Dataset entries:
-----

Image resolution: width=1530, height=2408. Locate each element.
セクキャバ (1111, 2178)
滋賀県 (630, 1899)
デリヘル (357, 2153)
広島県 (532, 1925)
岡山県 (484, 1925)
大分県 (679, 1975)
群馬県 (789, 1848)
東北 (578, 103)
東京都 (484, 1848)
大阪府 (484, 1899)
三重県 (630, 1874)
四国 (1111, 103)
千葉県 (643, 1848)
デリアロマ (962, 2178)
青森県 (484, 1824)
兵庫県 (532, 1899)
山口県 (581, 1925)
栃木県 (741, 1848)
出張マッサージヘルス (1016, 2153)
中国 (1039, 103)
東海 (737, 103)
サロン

-----

Task prompt = Print the records above again, every one, exactly as written.

Written answer =
Image resolution: width=1530, height=2408. Locate each element.
セクキャバ (1111, 2178)
滋賀県 (630, 1899)
デリヘル (357, 2153)
広島県 (532, 1925)
岡山県 (484, 1925)
大分県 (679, 1975)
群馬県 (789, 1848)
東北 (578, 103)
東京都 (484, 1848)
大阪府 (484, 1899)
三重県 (630, 1874)
四国 (1111, 103)
千葉県 (643, 1848)
デリアロマ (962, 2178)
青森県 (484, 1824)
兵庫県 (532, 1899)
山口県 (581, 1925)
栃木県 (741, 1848)
出張マッサージヘルス (1016, 2153)
中国 (1039, 103)
東海 (737, 103)
サロン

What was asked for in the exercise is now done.